I felt like choking with fury at the sight of all my poor plans for comfort destroyed, and I gave vent to a formidable “Dourak,” the only abusive expression in my repertory; a great insult in Russian, and not a very appropriate one, as it means “Imbecile” or even more, and she had not been in the least “imbecile.” I ought at any rate to have said “Doura,” which is the feminine, but my knowledge of the Russian language was not yet so advanced. It seemed to me that the intruder looked horrified, but sank more than ever into her seat with the air of saying, “J’y suis: j’y reste.” It only remained for me to yield her the ground. It was a real defeat.

One of the most interesting ceremonies of Holy Week in this chapel was the procession on Maundy Thursday of the Blessed Sacrament being carried to the tomb, when the four Catholic Ambassadors—France, Italy, Spain and Austria—in full-dress uniform, hold the dais, followed by the Catholic personnel of the various Embassies, also in full dress.

The Austrian Ambassador was the late Count Aerenthal, who has since played such an important political rôle in Austria, and specially during the last few years of his life; it was he who united Bosnia and Herzegovina to the Austrian Crown.

The Italian Ambassador was Count Tornielli, a small man with a good-looking, amiable face; the French Ambassador was Monsieur M. Bompard, who played a rôle on this occasion that he would not have dared to play in France!

I often met Prince Hohenlohe, at that time Military Attaché to the German Embassy in Petrograd, and a cousin of the Kaiser’s, as well as the chief of His Majesty’s spy bureau in Switzerland. It has since been proved that he was a very dangerous one, and had received enormous sums at Paris—where he had also subsequently become Military Attaché—which he distributed to numerous “Bolos”; as for so many people “L’argent n’a pas d’odeur”! He was also present that day, wearing a green plume in the style of a feather brush in his officer’s shako.
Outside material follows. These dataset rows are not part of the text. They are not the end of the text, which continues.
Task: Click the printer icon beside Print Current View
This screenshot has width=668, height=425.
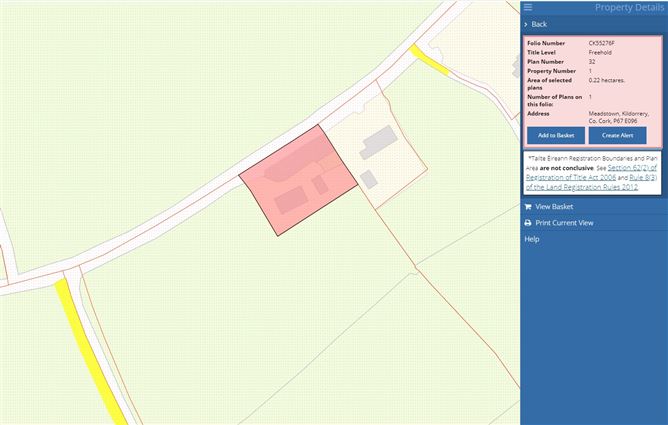Action: tap(528, 223)
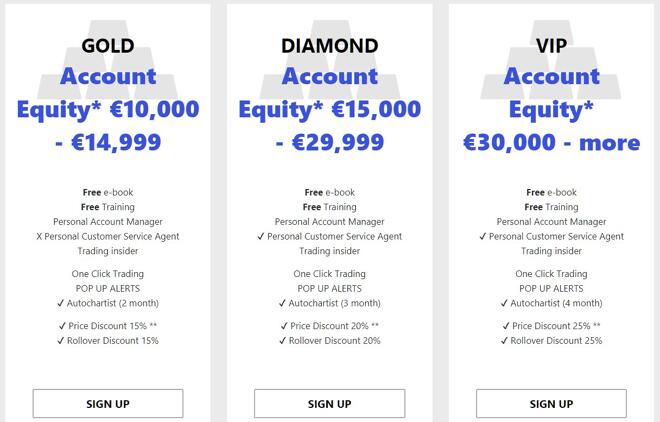Screen dimensions: 660x422
Task: Click the X before Gold Personal Customer Service Agent
Action: tap(39, 236)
The works of Leon Tolstoy enchanted me; but for all that I did not like the man who had traced those talented lines. A humbug of the first water, a great Socialist for every one but himself—like most people of his class—Tolstoy had managed to instil his false doctrines into the minds of the students, those thousands of “fish out of water” who are a thorn in the side of Russia, doctrines which caused them to take so energetic a part in the first Revolution also.